Are Wall Street’s fixed income underwriters inflating their sales figures ahead of a potential rate hike by the Federal Reserve later this month?
It sure seems like it, because junk bond issuance soared to $26 billion in November –- more than double October’s levels, according to Bloomberg data. Junk bonds, also known as “high yield debt,” carry a credit rating of BB or lower by Standard & Poor’s or Ba or below by Moody’s. Over the past few years, there’s been a boom in high yield debt issuance.
Since 2010, a whopping $1.97 trillion in newly created high yield corporate debt has been issued, according to Dealogic data.

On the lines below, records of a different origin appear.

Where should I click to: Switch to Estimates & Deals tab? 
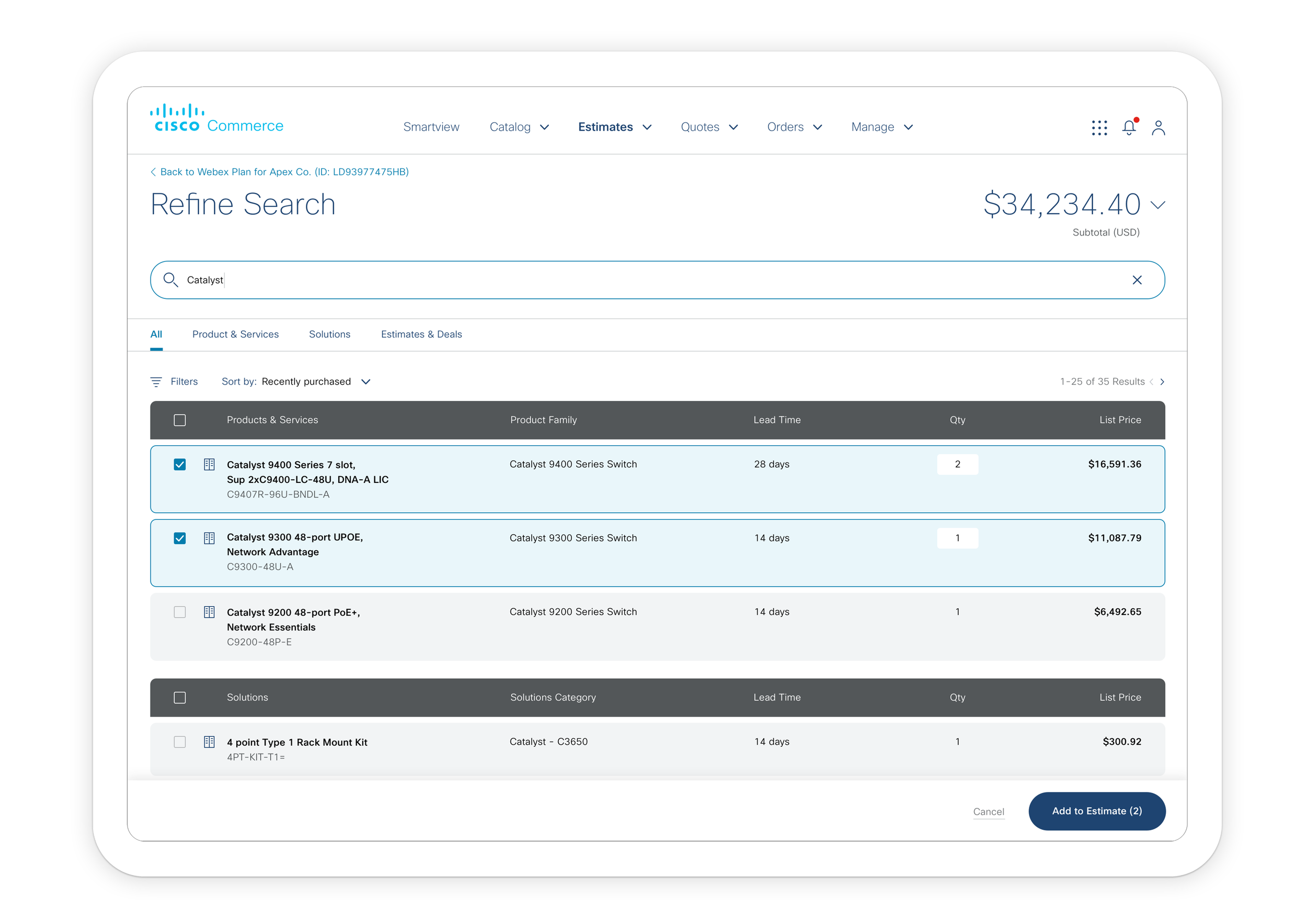pos(421,334)
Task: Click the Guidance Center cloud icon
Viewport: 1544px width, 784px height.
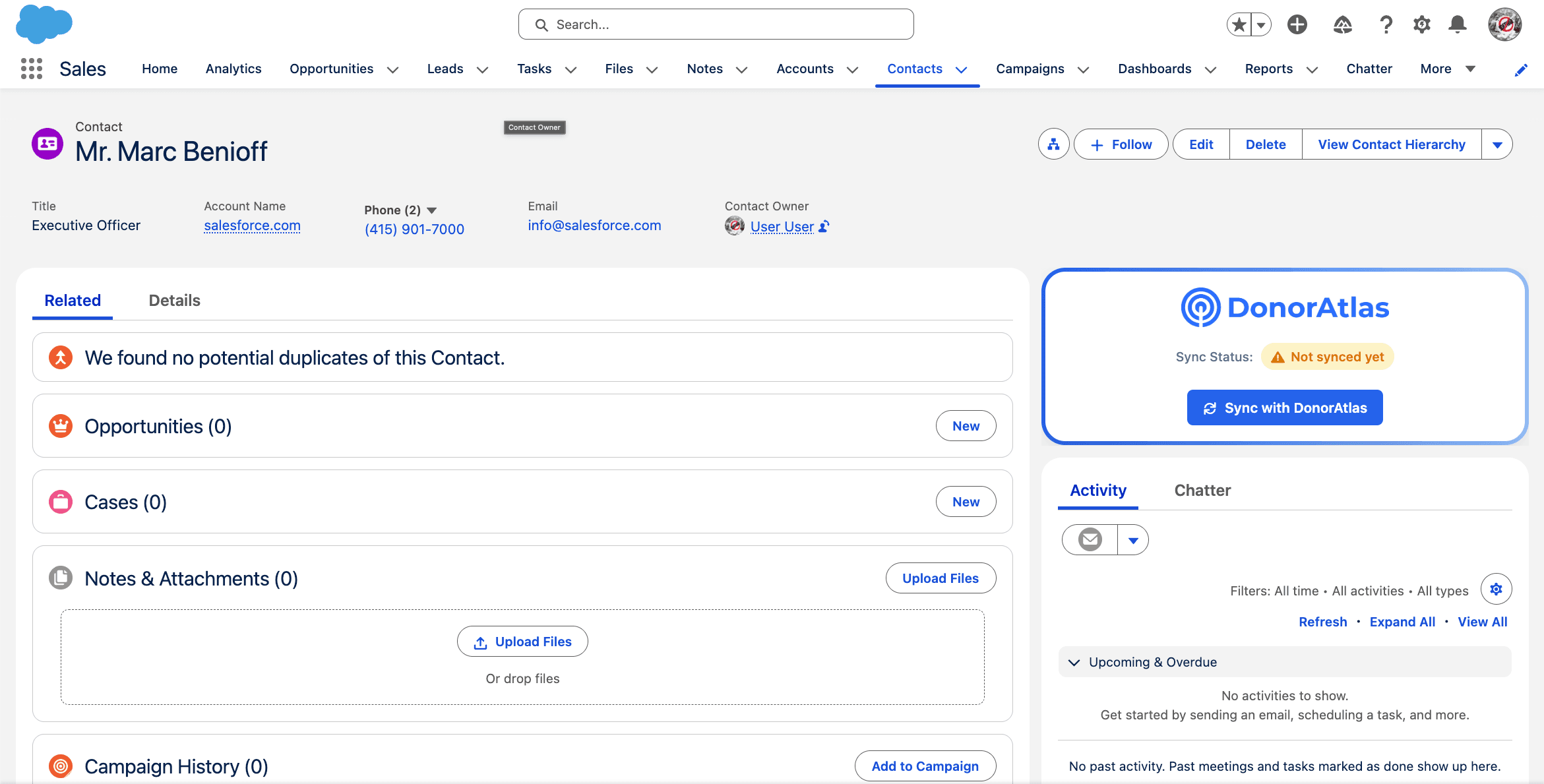Action: (1342, 24)
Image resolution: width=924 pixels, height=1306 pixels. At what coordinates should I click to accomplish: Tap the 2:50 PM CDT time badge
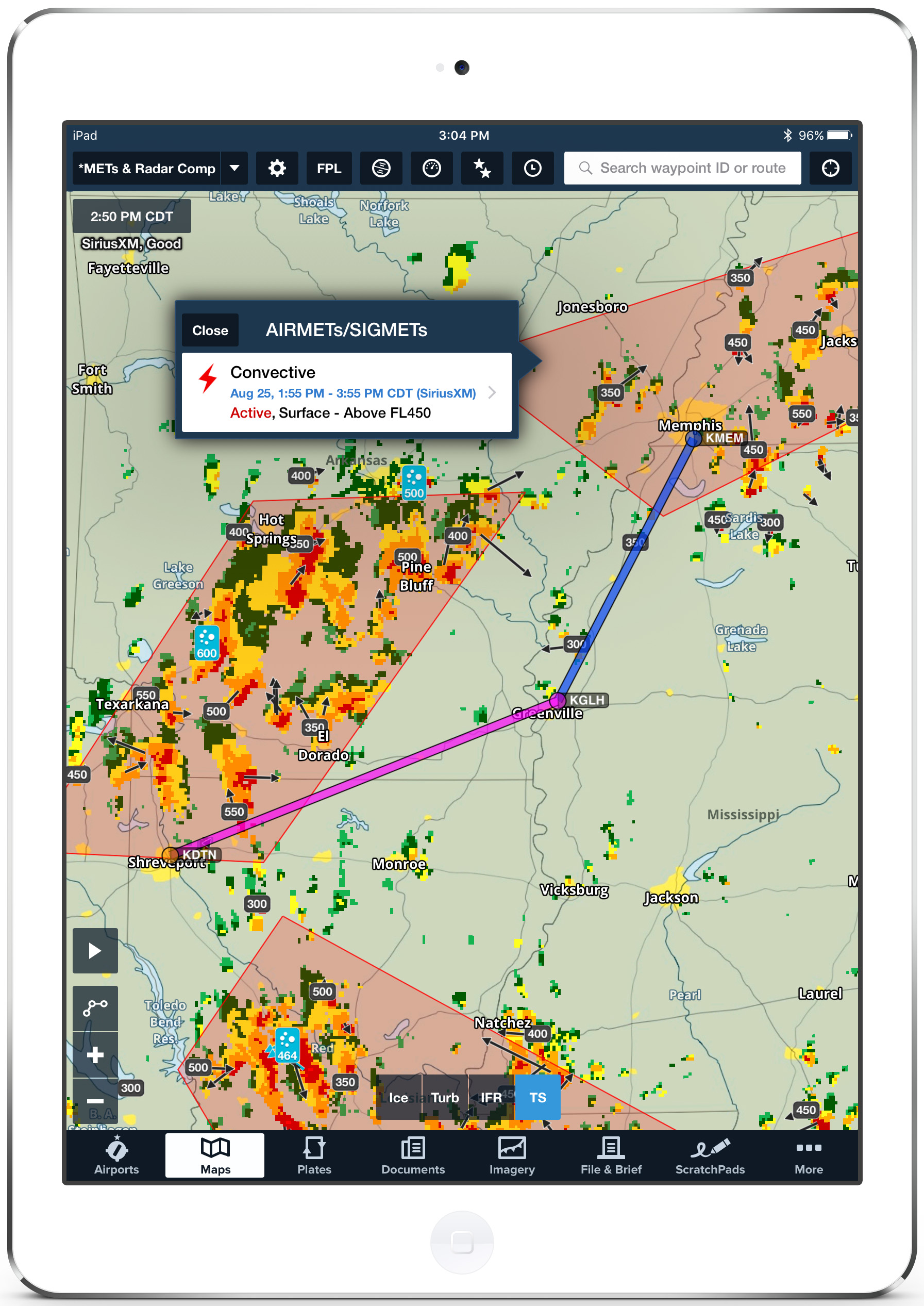(x=131, y=217)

High risk borrowers have clearly taken advantage of low borrowing rates while yield hungry investors have snapped up the debt in search of higher yields.
The SPDR Barclays High Yield Bond ETF (JNK) carries an SEC yield of 7.10% while the more conservative iShares iBoxx Investment Grade Bond ETF (LQD) is at 3.59%. Despite its higher yield, however, JNK has underperformed LQD by more than 6%. Over the 12 months through December 3, JNK lost 4.73% while LQD gained 1.34%.
The current spread or difference between lower and higher quality debt is about 6.5%, down from as much as 9.45% previously, suggesting that bond investors are getting more selective about the credit quality of the fixed income they’re buying. (Although junk bonds command higher yields versus investment grade debt, they also come with higher default risk.)